“Precarity is the condition of being vulnerable to others. Unpredictable encounters transform us; we are not in control, even of ourselves. Unable to rely on a stable structure of community, we are thrown into shifting assemblages, which remake us as well as our others.” – Anna Lowenhaupt Tsing
A four-breasted figure reclines in a clearing of vivid red trees. Her small face remains impassive as her truncated arms release great sprays of water, which are rendered as looping, expressive blue scrawls connecting the scene’s inhabitants in a dynamic state of reciprocal flow.

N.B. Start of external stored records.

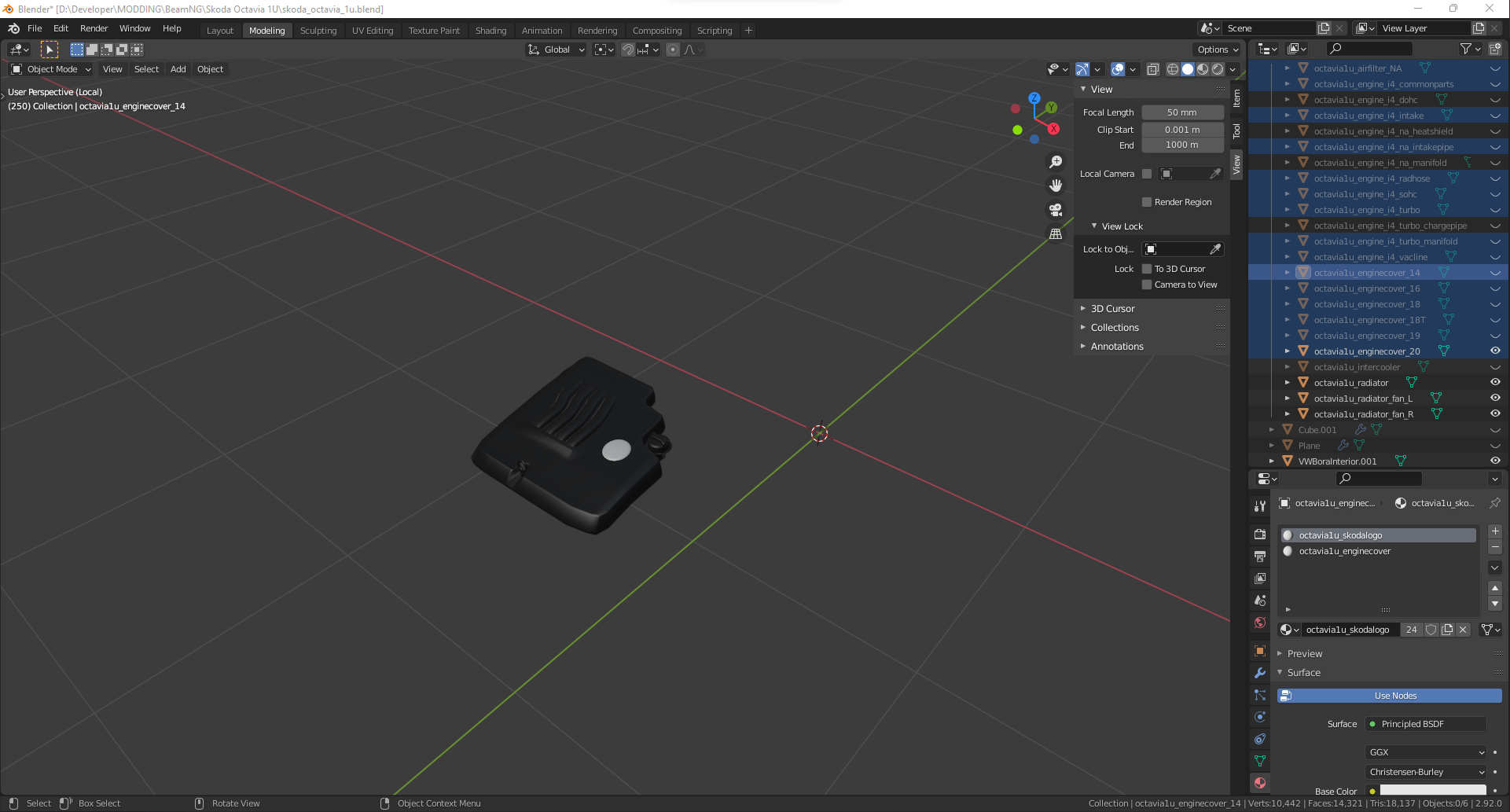Viewport: 1510px width, 812px height.
Task: Switch perspective/orthographic using the grid icon
Action: coord(1056,234)
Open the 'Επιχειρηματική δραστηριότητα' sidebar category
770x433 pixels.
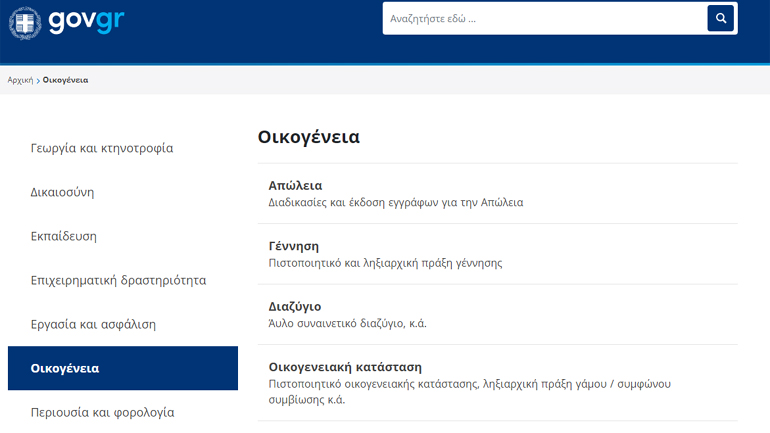point(118,280)
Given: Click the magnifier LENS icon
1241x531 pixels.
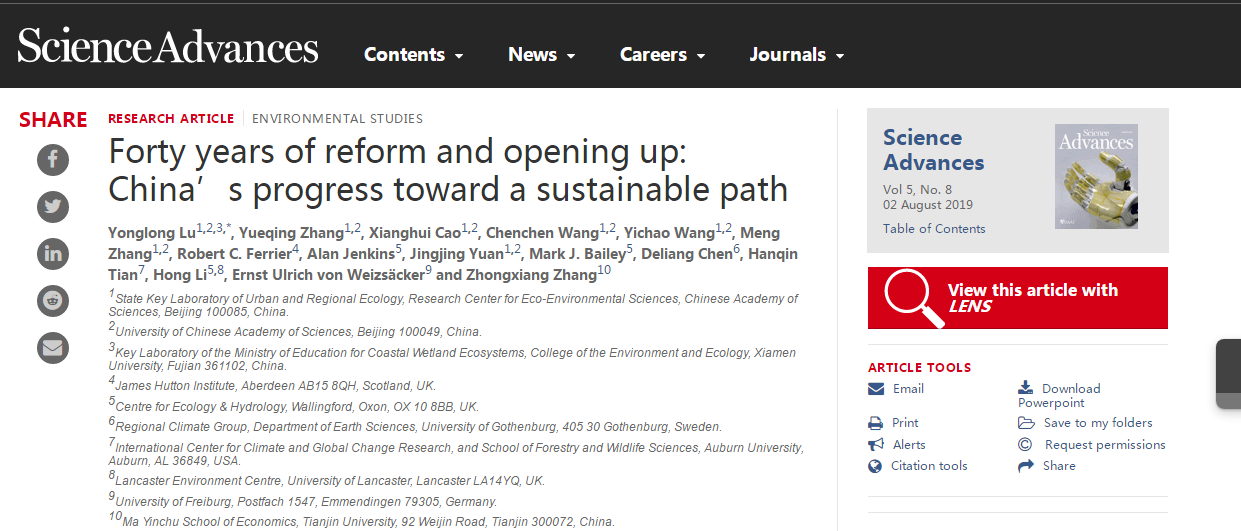Looking at the screenshot, I should 912,297.
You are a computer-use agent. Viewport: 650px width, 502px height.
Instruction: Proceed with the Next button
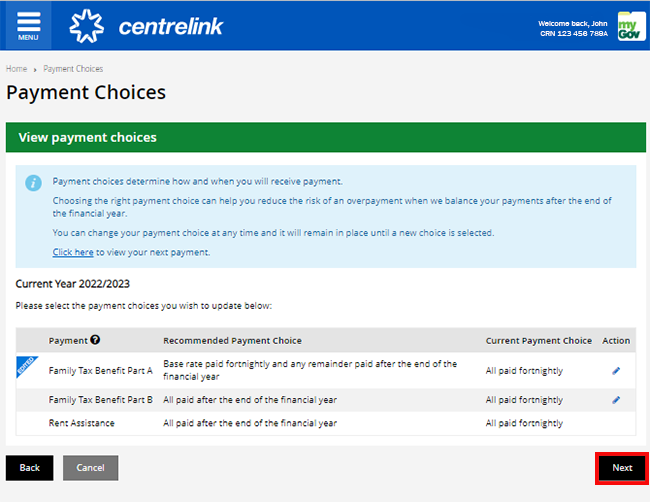622,468
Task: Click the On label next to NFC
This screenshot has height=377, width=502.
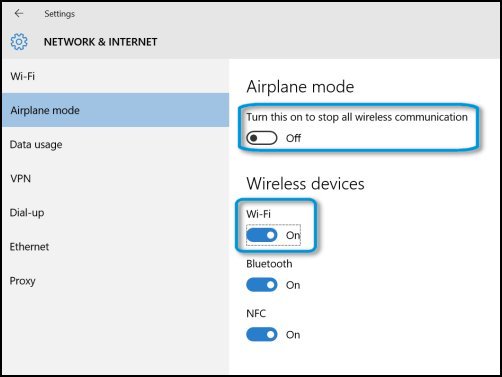Action: coord(293,335)
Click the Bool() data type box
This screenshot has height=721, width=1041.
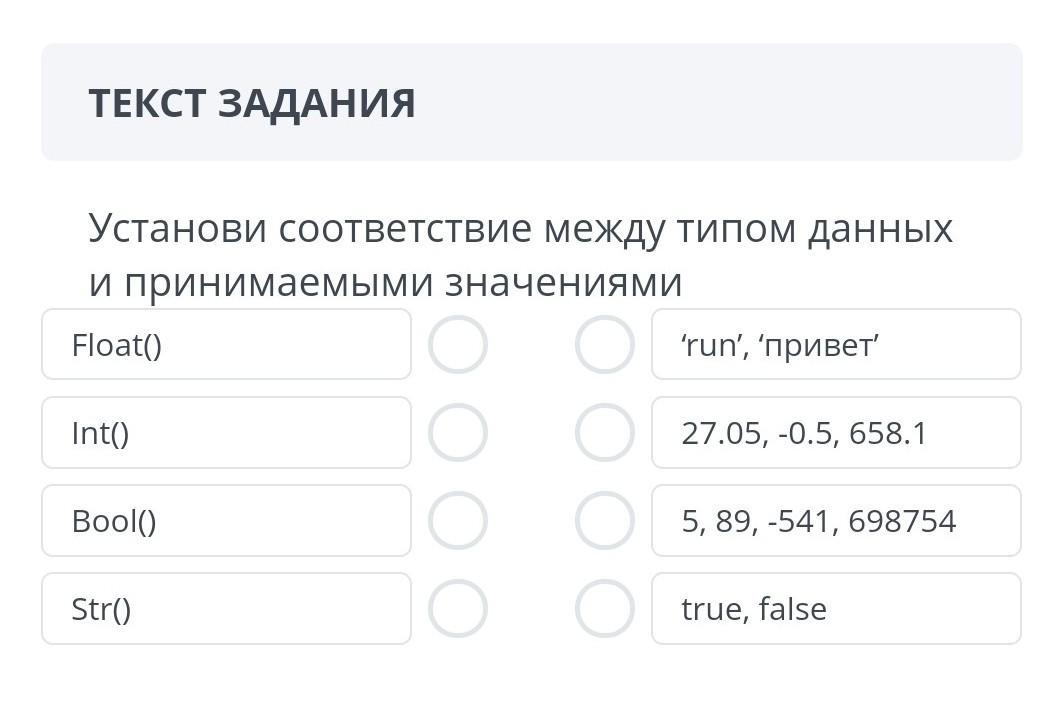tap(226, 521)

Entitled The Source, German painter Conny Maier’s sprawling nine-meter long diptych speaks “of the expulsion from paradise, of the loss of a primordial state, of a great, barely endurable malaise in the prevailing culture.”
Conny Maier’s work explores fundamental questions about human nature, ecology, dominance, and control. Her painterly reflections on polarities like power and submission, equilibrium and instability, the human and the non-human take an unflinching look at the final throes of the Anthropocene and ask what a new future might hold. A sense of wildness and intensity pervades The Source. Stiff white kerchiefs pointed every which direction, the figures here seem to scan, squander, supplicate, and survey. With names like the sick, the angry, the defender, der reiter [the rider]/dominator, der vorsorger [the provider], der gefährliche [the dangerous], and der verschwender [the squanderer], the multifarious motivations of these characters suggest an infinite loop of struggle and renewal. The figures depicted in Maier‘s paintings seem to perpetually navigate the highs and lows of extreme sentiments. Kristian Vistrup Madsen notes that the contorted and broad chested people that populate [them] recall “as Baselitz’s before them, the gut-wrenching trauma of Francisco Goya’s Third of May 1808 […] They show not what people look like, but how they feel.” Maier regularly uses motifs like accidents or brawls as a means to channel her characters’ aggression and instability into a form of transformation or possibility. The indeterminate gestures these characters perform are indicative of the sense of ambivalence and possibility inherent in the artist‘s images. “Ambivalence is crucial to the human species, for the human animal,“ she once explained in an interview, “We show an incredible amount of solidarity, yet we also kill each other because of our beliefs. I would say that it‘s almost the foundation of human nature.“ The Source delves into this ambiguity and ambivalence head on. A smaller panel, the second part of the diptych, depicts two figures: a hulking person carries a prone figure in their arms, one of which is raised as if to gesture for help. In contrast to the larger panel, this archetypal gesture imbues the composition with a sense of tenderness and fellowship. Although not made explicitly clear, the limp four-breasted figure resembles a clothed version of the so-called “Source” in the diptych’s larger panel, albeit with arms, making this gesture of benevolence appear all the more urgent.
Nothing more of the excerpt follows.